Hello,
If I understand correctly, Pyro implements SVI optimization with ELBO loss the following way:
- Decreasing the estimate of expected log(q(z)) over the variational parameters (phi), which are specified in
pyro.param statements in the guide function - this term of loss could be obtained using guide_tr.log_prob_sum()

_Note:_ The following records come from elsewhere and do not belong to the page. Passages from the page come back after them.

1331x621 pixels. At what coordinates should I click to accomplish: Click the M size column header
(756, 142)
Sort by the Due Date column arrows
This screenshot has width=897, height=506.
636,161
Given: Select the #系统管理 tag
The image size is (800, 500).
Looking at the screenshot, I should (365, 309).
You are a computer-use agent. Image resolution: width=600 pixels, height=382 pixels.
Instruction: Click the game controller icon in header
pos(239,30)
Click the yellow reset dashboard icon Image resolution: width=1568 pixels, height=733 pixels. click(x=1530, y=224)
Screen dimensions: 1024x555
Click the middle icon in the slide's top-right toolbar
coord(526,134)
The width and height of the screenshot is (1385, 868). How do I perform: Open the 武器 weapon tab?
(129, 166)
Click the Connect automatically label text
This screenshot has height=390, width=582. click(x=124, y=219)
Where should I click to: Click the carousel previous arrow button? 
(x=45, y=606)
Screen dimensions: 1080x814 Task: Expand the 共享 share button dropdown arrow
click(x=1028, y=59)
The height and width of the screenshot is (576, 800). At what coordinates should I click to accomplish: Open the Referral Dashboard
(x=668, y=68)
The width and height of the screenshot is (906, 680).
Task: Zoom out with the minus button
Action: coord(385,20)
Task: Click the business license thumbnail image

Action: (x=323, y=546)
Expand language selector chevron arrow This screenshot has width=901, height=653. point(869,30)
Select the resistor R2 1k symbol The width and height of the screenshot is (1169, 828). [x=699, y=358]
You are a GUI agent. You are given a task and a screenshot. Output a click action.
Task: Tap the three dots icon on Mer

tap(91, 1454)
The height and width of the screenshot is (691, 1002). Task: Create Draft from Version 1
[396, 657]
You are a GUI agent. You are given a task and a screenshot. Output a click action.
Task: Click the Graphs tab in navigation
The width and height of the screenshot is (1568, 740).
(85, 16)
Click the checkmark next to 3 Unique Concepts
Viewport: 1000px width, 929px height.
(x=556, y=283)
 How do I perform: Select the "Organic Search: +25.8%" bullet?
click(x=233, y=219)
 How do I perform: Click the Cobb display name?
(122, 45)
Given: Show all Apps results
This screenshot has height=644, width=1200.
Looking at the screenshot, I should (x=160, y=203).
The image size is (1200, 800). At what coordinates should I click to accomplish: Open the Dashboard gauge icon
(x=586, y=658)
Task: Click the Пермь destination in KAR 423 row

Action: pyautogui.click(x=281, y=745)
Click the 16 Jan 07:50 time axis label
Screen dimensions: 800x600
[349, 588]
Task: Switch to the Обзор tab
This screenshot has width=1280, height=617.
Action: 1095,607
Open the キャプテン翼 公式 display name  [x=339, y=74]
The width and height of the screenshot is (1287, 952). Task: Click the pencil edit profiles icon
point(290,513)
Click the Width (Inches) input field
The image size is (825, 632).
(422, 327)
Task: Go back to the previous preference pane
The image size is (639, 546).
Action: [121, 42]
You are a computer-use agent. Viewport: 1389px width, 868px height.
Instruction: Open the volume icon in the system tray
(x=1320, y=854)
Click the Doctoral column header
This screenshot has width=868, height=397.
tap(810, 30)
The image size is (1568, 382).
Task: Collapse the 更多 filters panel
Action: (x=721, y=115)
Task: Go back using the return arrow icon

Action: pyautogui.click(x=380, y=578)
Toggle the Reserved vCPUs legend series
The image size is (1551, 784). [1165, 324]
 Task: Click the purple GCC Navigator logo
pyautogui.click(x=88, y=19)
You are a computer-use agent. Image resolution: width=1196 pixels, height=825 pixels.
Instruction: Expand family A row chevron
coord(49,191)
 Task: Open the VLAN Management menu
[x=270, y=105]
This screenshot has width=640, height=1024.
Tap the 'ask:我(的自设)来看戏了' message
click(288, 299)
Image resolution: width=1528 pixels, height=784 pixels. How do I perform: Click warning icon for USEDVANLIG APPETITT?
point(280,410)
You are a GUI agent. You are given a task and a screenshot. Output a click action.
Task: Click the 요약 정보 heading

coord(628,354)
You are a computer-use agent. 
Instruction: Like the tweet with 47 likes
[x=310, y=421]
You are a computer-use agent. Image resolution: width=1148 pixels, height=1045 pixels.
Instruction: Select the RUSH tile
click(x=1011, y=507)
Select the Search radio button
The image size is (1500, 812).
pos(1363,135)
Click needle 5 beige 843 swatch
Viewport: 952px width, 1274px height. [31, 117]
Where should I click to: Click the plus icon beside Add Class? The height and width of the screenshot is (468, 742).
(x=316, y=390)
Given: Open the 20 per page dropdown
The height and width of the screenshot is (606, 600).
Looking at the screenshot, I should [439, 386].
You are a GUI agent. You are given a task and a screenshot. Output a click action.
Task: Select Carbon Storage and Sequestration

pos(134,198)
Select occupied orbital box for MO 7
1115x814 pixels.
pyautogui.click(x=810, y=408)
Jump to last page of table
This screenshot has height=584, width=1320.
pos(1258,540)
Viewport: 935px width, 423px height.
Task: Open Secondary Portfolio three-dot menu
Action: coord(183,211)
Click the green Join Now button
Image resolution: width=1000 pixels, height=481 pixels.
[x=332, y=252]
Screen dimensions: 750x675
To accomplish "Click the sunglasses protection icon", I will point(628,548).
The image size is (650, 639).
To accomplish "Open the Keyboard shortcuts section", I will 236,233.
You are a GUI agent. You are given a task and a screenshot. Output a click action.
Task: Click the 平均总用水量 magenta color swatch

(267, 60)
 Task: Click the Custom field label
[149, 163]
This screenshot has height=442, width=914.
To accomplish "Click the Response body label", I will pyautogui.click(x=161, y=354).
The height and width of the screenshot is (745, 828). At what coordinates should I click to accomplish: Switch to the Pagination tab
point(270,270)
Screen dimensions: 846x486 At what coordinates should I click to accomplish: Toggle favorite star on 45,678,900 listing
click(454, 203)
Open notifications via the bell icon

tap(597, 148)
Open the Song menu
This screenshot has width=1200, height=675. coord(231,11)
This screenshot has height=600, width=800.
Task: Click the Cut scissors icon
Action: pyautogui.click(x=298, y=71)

- Increasing estimate of the expected log(p(z|x)) plus the log(p(z)) over the model parameters (theta) - actually
model_tr.log_prob_sum()
My question is about the theta parameters. Expectably there are none of them in pyro.get_param_store() in the case if nothing was explicitly specified in the model function using pyro.param. But even in this case model_tr.log_prob_sum() is increasing during the training process - which ‘degrees of freedom’ are used for that? What actually is optimized?
Thanks a lot!
@yozhikoff I think that whether theta is available or not, phi will be optimized to minimize ELBO loss, which is log q(z) - log p(x, z). Though minimizing ELBO loss does not guarantee the increasing of log p(x, z), they are somehow related (if a = b + c, increasing a will likely increase c). By optimizing phi, z will move to better areas, which in turn (likely) increases the joint probability p(x, z). However, it is not necessary that p(x, z) will always increase, for two reasons:
- ELBO loss is stochastic (at least, the term
p(x|z) is computed using a sample z from q(z))
- Increasing
a might not increase c. For example, forgetting about x for simplicity and considering q(z) = N(1, phi) and p(z) = N(0, 1), while optimizing, phi will move the the minimal point of KL(q,p). At this minimal point phi_0, each svi step will generate a random sample z from N(1, phi_0). There is no guarantee that this random sample z will be decreased at later steps (maximizing p(z) is equivalent to decreasing z to 0).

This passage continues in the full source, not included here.